Perché guardare al credito investment grade Usa

A cura di Luke Farrell, direttore degli investimenti nel reddito fisso di Capital Group

Le obbligazioni corporate investment grade (con rating pari o superiore a BBB/Baa) possono rappresentare un’ottima asset class per gli investitori con un orizzonte temporale di lungo termine. Gli investimenti principali consistono in obbligazioni emesse dalle più note società USA. Oltre ai vantaggi della diversificazione, questi titoli generalmente offrono un rendimento superiore ai Treasury su orizzonti temporali lunghi.

Inoltre, hanno registrato una volatilità inferiore rispetto agli asset più rischiosi come le azioni o le obbligazioni high yield e possono contribuire a conservare il capitale. Riteniamo che il mercato investment grade statunitense possa offrire delle opportunità per gli investitori del Vecchio Continente, dato il rendimento più elevato rispetto al credito investment grade europeo. Inoltre, il più ampio ventaglio di opportunità e la maggiore liquidità del mercato statunitense fornisce vantaggi d’investimento sia strategici che tattici. Per di più, questo offre il beneficio aggiuntivo di una minore correlazione con il mercato azionario europeo rispetto agli investimenti nel credito investment grade dell’Eurozona.

Se gli investitori globali hanno la capacità di acquistare rischio senza copertura, anche a fronte di un modesto rialzo dei tassi d’interesse USA, potrebbero trarre vantaggio dal rafforzamento del dollaro. Anche nei casi con copertura, gli investitori globali possono guadagnare 80-150 punti base in funzione della struttura, della qualità creditizia e della maturità dell’obbligazione.

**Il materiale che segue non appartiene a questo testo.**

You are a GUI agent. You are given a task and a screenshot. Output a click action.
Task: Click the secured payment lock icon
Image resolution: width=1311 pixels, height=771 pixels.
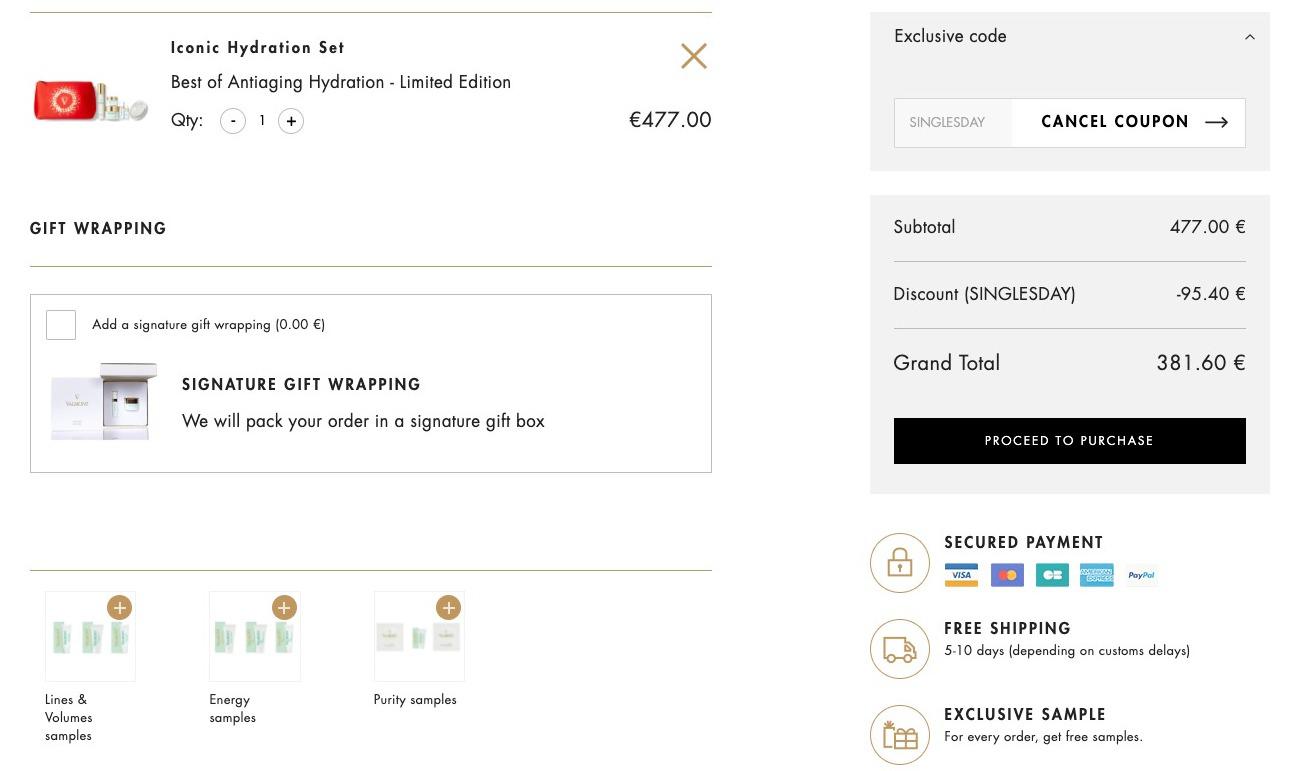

Attualmente il nostro principale sovrappeso riguarda il settore dei beni di consumo non ciclici, che è principalmente composto da tre comparti: farmaceutico, alimentari e del tabacco. In questi comparti, abbiamo visto molte società farmaceutiche, preoccupate dalle scadenze dei brevetti e dalla redditività futura in generale, portare avanti acquisizioni finanziate con debito che incrementano il proprio livello di indebitamento. Alcune di queste società presentano buoni flussi di cassa e sono in grado di mantenere i propri rating e di rimborsare il debito; . Un’altra rilevante posizione di sovrappeso riguarda il settore energetico. Nel 2015 presentavamo un sottopeso su questo comparto, ma verso fine 2015 abbiamo iniziato a incrementare l’esposizione continuando all’inizio di quest’anno a fronte del calo delle quotazioni del petrolio sotto i 30 dollari al barile.

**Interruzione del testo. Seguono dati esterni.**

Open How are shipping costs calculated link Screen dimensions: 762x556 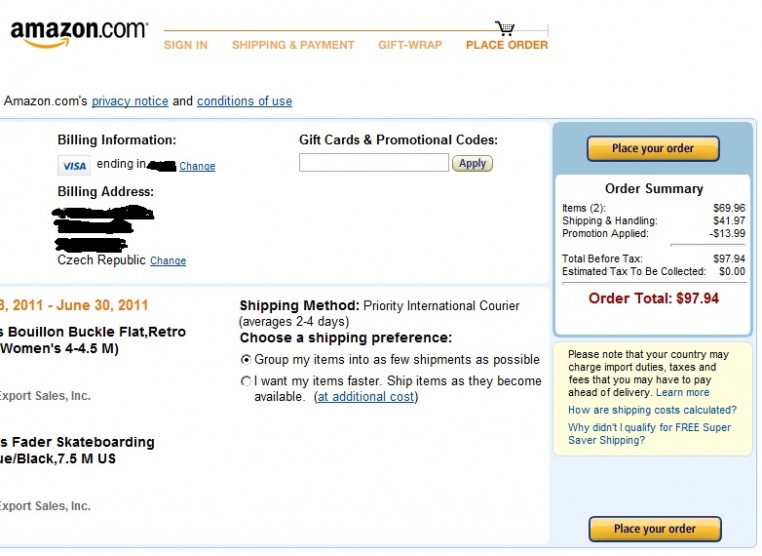[x=652, y=410]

L’opinione fondamentale della nostra ricerca sosteneva che 30 dollari al barile non fosse un prezzo sostenibile e che ci sarebbe stata volatilità nel breve termine (per circa due o tre anni), ma prevedevamo una risalita delle quotazioni del petrolio verso i 60 dollari al barile. Infine, riteniamo che i trust di investimento immobiliare (REIT) offrano un buon valore. I REIT stanno generando consistenti flussi di cassa disponibili e stanno migliorando i loro parametri creditizi. Abbiamo notato un valore particolare nei REIT relativi agli uffici e agli spazi multifamiliari rispetto a quelli industriali o commerciali. Questa posizione rappresenta per noi un sovrappeso costante da ormai due anni e riteniamo possa generare ancora un buon valore a fronte dal calo dei tassi di capitalizzazione e degli sfitti e dell’aumento degli affitti.

Prestare particolare attenzione ai settori in calo nell’universo investment grade può contribuire alla performance relativa più dell’investimento in un settore in aumento, per via del profilo di rendimento asimmetrico delle obbligazioni. Oggi il nostro principale sottopeso riguarda il comparto bancario, soprattutto le banche europee che emettono in dollari USA. Nel complesso, il rischio europeo dei servizi finanziari è aumentato, con timori specifici a livello Paese per le banche britanniche, tedesche e italiane. In generale, le banche europee non hanno una capitalizzazione tanto solida quanto le banche statunitensi e presentano un maggiore rischio fondamentale a causa della debolezza e del rallentamento dell’economia dell’Eurozona.